Cost / cost effectiveness
A cost-effectiveness analysis performed by the Institute for Clinical and Economic Review showed that the use of each of the first-line EGFR-TKI regimens resulted in a 0.84 life-year gain in survival relative to chemotherapy. Quality-adjusted life-years (QALYs) gained versus chemotherapy were also very similar, ranging from 0.60 for gefitinib to 0.62 for afatinib and erlotinib. Incremental costs versus chemotherapy were lower for gefitinib (approximately US$ 66 000) than for the other EGFR-TKIs, as a function of a shorter duration of time spent in the progression-free state (and a consequently shorter duration of treatment). Cost-effectiveness estimates were similar across the EGFR-TKIs, ranging from approximately US$ 110 000 to US$ 150 000 per QALY gained (34). In another cost-effectiveness analysis, two different strategies were compared: the ‘EGFR testing strategy’, in which EGFR mutation testing was performed before treatment and patients with EGFR mutations received gefitinib while those without mutations received standard chemotherapy, to the ‘notesting strategy,’ in which genetic testing was not conducted and all patients were treated with standard chemotherapy. The authors concluded that the combination use of gefitinib and EGFR testing can be considered a cost-effective first-line therapy compared to chemotherapy such as carboplatin-paclitaxel for the treatment for NSCLC in Japan (35). Technology appraisal guidance issued by National Institute for Health and Care Excellence (NICE) for first-line EGFR-TKIs gefitinib, erlotinib and afatinib state that these medicines are recommended treatment options people with locally advanced or metastatic EGFR mutation-positive NSCLC if the manufacturers provide the drugs at agreed fixed or discounted prices (36–38).
Originator brands of afatinib, erlotinib and gefitinib are manufactured by Boehringer Ingelheim, Roche and AstraZeneca, respectively. Generic brands are becoming available.

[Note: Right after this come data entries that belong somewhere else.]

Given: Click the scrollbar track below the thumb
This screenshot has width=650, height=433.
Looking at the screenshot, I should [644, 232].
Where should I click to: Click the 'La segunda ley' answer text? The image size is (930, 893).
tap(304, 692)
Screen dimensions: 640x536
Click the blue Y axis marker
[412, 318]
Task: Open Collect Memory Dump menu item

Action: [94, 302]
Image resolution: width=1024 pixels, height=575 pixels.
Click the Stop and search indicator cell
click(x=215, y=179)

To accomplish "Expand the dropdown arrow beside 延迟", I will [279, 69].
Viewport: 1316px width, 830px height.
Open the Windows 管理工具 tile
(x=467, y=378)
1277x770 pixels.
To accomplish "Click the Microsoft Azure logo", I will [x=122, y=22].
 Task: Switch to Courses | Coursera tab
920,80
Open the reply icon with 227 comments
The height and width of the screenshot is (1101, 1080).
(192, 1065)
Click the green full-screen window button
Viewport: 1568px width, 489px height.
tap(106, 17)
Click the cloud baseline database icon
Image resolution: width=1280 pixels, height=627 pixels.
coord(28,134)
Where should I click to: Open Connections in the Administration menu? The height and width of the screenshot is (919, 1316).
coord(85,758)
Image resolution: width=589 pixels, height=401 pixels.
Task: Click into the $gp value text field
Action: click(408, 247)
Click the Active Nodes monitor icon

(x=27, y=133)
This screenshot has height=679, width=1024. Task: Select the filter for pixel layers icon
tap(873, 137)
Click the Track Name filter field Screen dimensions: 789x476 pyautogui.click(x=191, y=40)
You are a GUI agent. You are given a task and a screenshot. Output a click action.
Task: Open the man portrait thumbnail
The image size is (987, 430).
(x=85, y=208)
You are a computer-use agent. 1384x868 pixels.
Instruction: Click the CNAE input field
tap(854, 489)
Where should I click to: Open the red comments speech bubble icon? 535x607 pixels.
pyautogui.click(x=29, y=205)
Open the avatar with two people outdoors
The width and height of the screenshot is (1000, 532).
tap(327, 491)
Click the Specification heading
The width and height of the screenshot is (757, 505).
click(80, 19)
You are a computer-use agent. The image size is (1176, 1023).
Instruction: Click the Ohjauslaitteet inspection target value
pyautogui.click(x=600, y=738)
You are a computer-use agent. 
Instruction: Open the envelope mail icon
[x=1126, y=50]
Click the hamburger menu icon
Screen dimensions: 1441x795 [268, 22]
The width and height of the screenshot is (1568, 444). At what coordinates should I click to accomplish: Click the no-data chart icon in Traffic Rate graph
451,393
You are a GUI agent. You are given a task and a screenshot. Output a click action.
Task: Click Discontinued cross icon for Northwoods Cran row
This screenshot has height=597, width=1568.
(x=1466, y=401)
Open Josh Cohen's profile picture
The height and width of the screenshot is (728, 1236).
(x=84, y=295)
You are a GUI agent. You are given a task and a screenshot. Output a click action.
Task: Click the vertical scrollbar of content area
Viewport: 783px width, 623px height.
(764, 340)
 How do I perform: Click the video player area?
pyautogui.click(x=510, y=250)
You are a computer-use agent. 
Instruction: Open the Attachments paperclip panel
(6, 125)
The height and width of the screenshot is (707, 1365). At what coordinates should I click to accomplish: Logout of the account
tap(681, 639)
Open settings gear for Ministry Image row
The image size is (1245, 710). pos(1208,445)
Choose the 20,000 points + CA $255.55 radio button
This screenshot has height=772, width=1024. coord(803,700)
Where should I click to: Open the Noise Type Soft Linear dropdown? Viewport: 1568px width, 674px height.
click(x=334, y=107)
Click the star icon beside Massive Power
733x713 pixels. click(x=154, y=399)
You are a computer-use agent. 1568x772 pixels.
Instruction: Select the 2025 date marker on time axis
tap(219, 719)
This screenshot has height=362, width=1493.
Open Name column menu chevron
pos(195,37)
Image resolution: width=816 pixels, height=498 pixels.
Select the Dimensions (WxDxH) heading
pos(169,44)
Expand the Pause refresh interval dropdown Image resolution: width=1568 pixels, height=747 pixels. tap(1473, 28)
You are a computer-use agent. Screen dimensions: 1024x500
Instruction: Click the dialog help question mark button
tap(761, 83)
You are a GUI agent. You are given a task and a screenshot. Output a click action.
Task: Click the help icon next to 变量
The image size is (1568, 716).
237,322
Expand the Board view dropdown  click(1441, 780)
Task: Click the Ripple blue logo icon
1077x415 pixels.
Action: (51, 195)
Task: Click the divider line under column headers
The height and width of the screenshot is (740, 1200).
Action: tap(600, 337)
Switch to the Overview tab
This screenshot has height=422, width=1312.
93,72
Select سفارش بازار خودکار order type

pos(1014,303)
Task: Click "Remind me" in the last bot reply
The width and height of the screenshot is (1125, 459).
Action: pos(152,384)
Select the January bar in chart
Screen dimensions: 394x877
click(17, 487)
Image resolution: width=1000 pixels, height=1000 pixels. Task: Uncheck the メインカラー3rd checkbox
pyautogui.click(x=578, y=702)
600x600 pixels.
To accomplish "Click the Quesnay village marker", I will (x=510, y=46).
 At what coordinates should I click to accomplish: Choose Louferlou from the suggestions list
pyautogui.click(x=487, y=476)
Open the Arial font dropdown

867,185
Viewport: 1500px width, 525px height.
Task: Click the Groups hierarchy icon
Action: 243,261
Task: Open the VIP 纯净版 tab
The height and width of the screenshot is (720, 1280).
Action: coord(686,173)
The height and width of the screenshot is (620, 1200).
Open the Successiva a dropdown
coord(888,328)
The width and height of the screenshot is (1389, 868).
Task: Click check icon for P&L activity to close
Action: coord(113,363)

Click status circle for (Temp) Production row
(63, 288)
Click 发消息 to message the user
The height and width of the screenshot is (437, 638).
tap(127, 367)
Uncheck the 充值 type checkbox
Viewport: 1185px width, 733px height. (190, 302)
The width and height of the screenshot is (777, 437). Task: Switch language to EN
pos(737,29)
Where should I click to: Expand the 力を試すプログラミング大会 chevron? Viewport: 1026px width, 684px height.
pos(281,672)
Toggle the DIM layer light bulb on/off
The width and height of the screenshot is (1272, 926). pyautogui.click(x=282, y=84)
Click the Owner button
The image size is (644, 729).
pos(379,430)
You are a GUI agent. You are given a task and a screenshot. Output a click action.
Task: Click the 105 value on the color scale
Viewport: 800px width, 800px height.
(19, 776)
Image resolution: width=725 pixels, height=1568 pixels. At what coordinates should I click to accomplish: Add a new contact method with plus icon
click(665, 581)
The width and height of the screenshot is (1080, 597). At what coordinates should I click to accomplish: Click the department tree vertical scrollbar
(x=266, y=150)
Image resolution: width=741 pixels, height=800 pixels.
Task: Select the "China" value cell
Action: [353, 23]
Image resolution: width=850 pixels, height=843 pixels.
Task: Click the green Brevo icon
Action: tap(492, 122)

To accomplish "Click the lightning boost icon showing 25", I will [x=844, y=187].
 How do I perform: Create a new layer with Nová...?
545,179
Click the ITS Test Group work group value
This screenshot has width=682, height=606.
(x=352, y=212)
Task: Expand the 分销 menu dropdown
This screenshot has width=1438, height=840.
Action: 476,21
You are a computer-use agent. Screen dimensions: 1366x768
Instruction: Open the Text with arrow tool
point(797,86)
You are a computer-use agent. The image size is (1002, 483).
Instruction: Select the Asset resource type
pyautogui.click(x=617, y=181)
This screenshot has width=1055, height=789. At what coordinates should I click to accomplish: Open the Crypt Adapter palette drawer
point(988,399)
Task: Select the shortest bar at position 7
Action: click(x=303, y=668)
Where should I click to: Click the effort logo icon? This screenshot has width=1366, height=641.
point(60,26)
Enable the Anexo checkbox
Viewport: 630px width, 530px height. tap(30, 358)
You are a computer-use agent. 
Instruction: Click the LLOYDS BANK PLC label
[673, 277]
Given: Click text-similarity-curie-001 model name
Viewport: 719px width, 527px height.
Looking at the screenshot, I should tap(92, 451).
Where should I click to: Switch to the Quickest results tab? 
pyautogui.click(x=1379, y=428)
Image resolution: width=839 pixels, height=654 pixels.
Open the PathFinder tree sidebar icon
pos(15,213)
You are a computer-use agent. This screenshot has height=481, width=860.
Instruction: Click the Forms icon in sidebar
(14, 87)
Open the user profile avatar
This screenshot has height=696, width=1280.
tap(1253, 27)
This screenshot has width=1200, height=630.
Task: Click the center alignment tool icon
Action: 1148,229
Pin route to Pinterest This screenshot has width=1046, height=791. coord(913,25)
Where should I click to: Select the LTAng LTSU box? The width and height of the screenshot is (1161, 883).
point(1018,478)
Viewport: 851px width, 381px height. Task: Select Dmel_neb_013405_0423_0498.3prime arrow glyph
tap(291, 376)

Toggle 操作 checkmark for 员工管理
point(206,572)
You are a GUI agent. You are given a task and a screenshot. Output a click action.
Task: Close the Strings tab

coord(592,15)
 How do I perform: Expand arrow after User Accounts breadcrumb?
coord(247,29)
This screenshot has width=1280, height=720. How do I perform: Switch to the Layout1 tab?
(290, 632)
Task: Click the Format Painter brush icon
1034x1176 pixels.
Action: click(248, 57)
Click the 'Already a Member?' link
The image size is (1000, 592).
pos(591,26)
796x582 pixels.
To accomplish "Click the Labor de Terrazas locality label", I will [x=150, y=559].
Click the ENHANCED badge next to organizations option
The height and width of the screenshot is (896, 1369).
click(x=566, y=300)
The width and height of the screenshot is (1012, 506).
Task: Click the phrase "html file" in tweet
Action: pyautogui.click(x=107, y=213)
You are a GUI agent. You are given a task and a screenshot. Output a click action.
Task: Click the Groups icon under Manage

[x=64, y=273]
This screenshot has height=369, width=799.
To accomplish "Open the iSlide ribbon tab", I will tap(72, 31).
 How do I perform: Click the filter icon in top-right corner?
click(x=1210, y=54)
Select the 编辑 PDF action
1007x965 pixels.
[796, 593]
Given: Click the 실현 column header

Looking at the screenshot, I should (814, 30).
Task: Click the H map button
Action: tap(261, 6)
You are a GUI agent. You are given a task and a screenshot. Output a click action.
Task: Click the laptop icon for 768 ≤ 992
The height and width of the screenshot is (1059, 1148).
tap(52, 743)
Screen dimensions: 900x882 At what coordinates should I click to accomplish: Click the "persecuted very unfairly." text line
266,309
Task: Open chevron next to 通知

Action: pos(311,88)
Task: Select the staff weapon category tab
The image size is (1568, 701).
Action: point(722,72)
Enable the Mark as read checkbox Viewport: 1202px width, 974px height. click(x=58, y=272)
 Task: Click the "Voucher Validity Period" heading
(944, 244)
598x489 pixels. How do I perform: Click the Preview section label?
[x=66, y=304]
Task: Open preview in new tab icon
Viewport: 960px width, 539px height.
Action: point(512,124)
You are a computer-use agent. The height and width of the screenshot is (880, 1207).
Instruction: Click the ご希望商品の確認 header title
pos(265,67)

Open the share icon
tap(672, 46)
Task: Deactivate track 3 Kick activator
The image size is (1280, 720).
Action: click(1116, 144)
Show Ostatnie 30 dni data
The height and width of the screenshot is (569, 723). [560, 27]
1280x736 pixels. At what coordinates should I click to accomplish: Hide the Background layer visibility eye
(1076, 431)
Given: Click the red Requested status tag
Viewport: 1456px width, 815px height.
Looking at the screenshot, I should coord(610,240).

Comments on the application were received from the WHO Department of Management of NCDs, Disability, Violence and Injury Prevention. The technical unit advised that it supported the inclusion of EGFR TKIs on the EML, stating that there is sufficient evidence that these medicines are equivalent or superior to existing listed medicines, based on updated meta-analysis and real-world data, particularly in middle-income countries. Based on the results of the LUX-Lung 3 study (14, 32), afatinib received a score of 4 on the ESMO-Magnitude of Clinical Benefit Scale (MCBS, v1.1) for first-line use in metastatic EGFR+ NSCLC (39). Based on the results of the OPTIMAL (40) and EURTAC (13) studies, erlotinib received a score of 4 on the ESMO-MCBS v1.1 for use in metastatic EGFR+ NSCLC (39). Based on the results of the IPASS study (10, 41), gefitinib received a score of 4 on the ESMO-MCBS v1.1 for first-line use in metastatic EGFR+ NSCLC (39).